Optimise accesses to the Table name -> Table id map #7118

RobinMorisset · 2023-04-13T14:40:20Z

Currently these accesses are guarded by (striped) read-write locks.

With this patch, there are still (regular) locks for protecting writing threads from each other, but threads that only need to read that map (so the overwhelming majority) no longer need to use any lock. Instead we now rely on lightweight atomic synchronisation, and on the thread_progress functionality for memory reclaimation.

One ugly hack is that if we add 1 table, then remove it, the corresponding bucket may go

inline, empty
inline, with a value
outlined vector without a value

Once we have a filled the inline vector, we can only transition to an outlined vector, and never go back to the inline state. This saves us from an ABA hazard:

Reader sees inline vector of size 1
Reader reads the name NameA that corresponds to table IdA, sees it matches what it looked for
Writer deletes (or rename the table), moving us to an empty vector
Writer inserts another table in that bucket, with a different name: NameB -> IdB
Reader reads IdB, concluding that NameA -> IdB. As long as we stick to outline vectors and always allocate a fresh one when deleting tables, we don't have that risk, as the vectors only get freed (and thus the adress may get reused by another vector) once all readers have made thread progress (and thus are no longer in the middle of an operation).

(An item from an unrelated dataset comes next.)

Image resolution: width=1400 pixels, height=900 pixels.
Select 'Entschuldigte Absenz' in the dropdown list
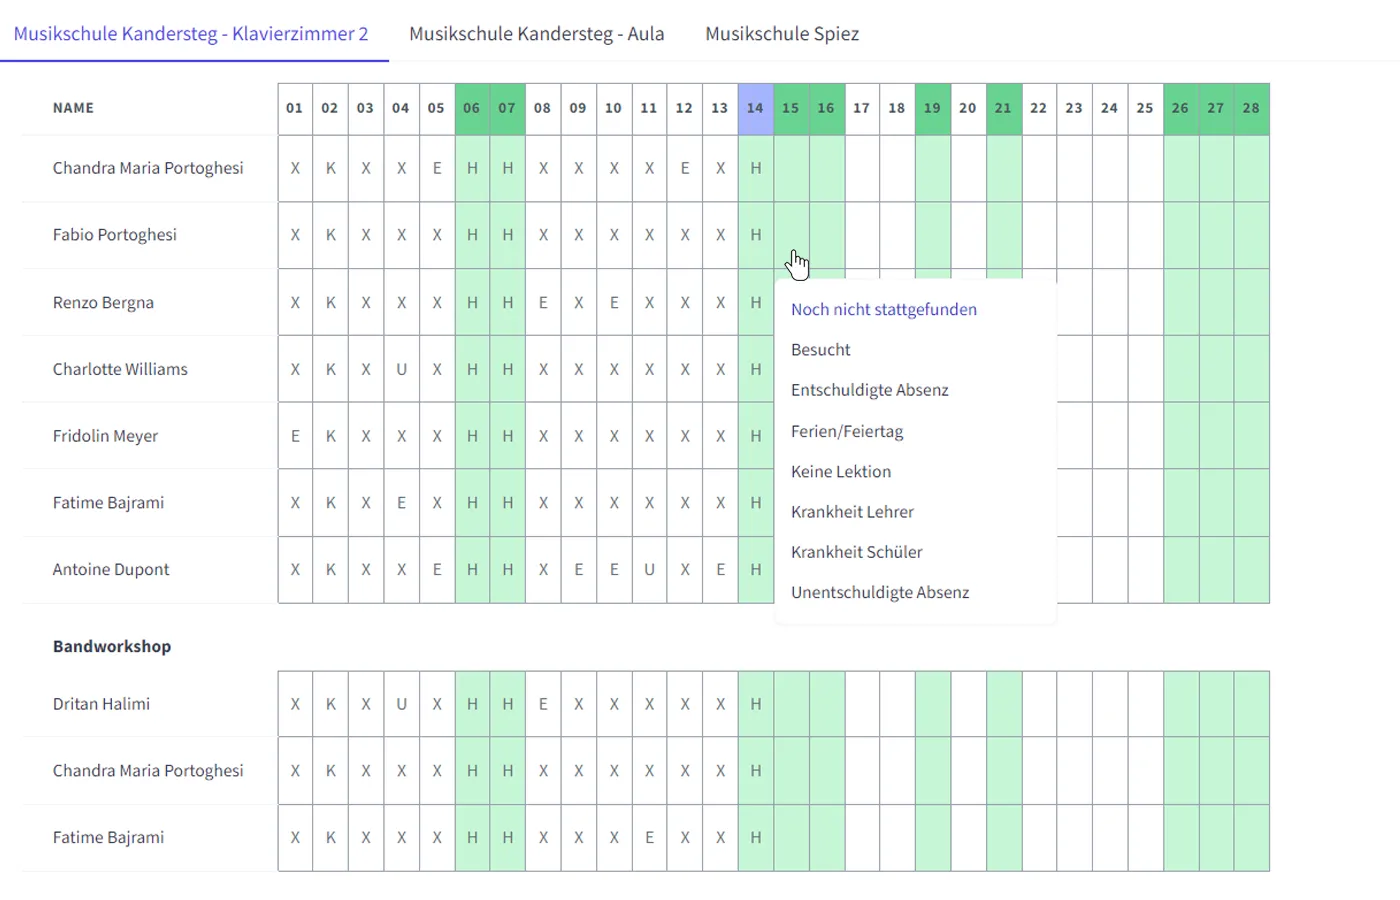tap(869, 390)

One consequence of this hack, is that we must lie to the memory counting system, pretending to have an outlined vector at all times, even when we only have the initial inlined vector. Otherwise, the tests detect the memory increase in inline (1 element) -> outlined (0 element) -> outlined (1 element), and report a memory leak.

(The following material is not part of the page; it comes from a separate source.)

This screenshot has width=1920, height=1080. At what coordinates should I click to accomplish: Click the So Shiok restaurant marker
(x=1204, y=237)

This patch was motivated by noticing that heavyweight services can spend several % of CPU time in db_get_table_aux. A trial in production confirmed that this patch roughly halves the time spent in that function.

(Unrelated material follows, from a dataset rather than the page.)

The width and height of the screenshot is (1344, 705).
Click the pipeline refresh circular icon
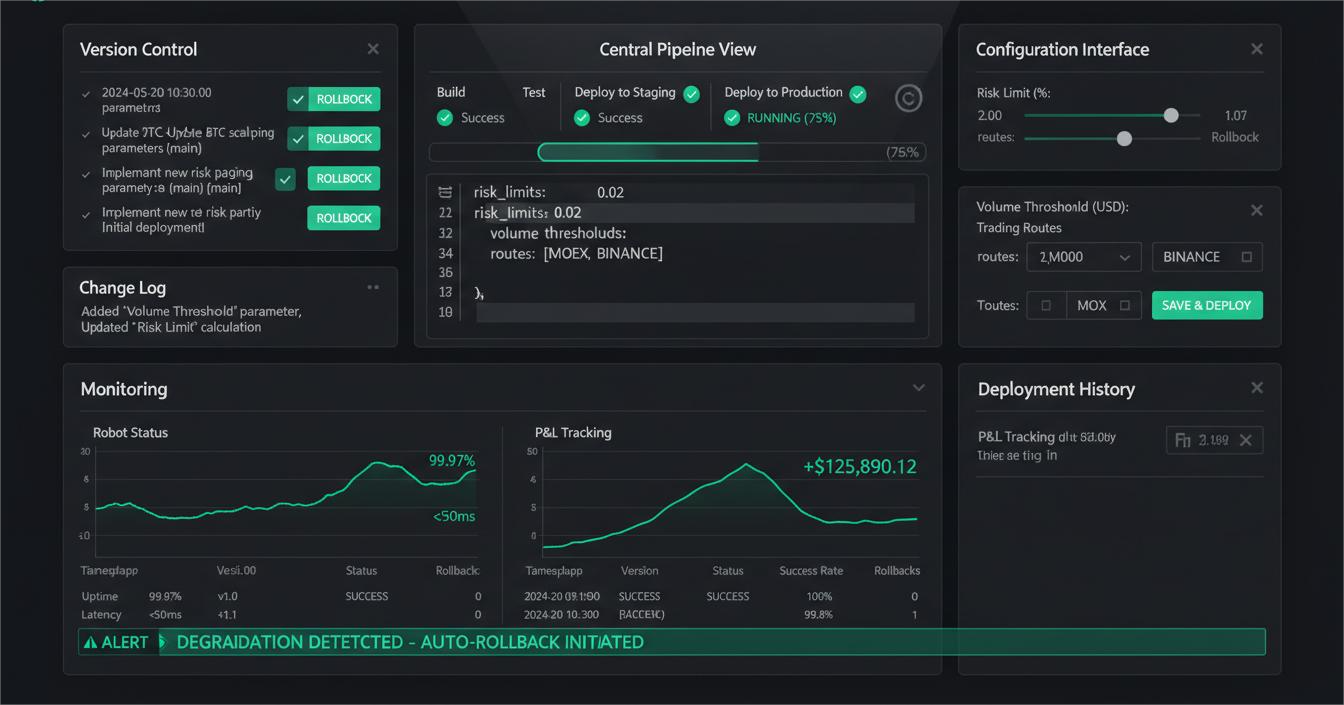click(x=908, y=98)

github-actions · 2023-04-13T14:41:22Z

CT Test Results

4 files 225 suites 1h 26m 33s ⏱️
3 474 tests 3 380 ✅ 94 💤 0 ❌
4 901 runs 4 782 ✅ 119 💤 0 ❌

Results for commit 5d58cad.

♻️ This comment has been updated with latest results.

To speed up review, make sure that you have read Contributing to Erlang/OTP and that all checks pass.

See the TESTING and DEVELOPMENT HowTo guides for details about how to run test locally.

Artifacts

// Erlang/OTP Github Action Bot

RobinMorisset · 2023-09-26T09:10:05Z

ping @sverker

sverker · 2023-10-04T18:00:12Z

ping @sverker

I'm sorry. I will try to get time to look at this again. I think it demands a proper review. Lock-less stuff are tricky.

sverker · 2023-10-10T10:45:16Z

erts/emulator/beam/erl_db.c

-	db_lock(tb, kind);
-        if (name_lck)
-            erts_rwmtx_runlock(name_lck);
+        db_lock(tb, kind);


I think here in db_get_table_aux() when the table is locked we should double check the name of the table to be the expected (if we did lookup by name) and bail out with badarg if not. That would probably mean we got raced by a rename operation.
This will also make the ABA problem go away. And with this I think we could just clear an inline_entry in remove_named_tab() without having to allocate a new empty one. Remove in an outline bucket with more than one entry is still more complicated.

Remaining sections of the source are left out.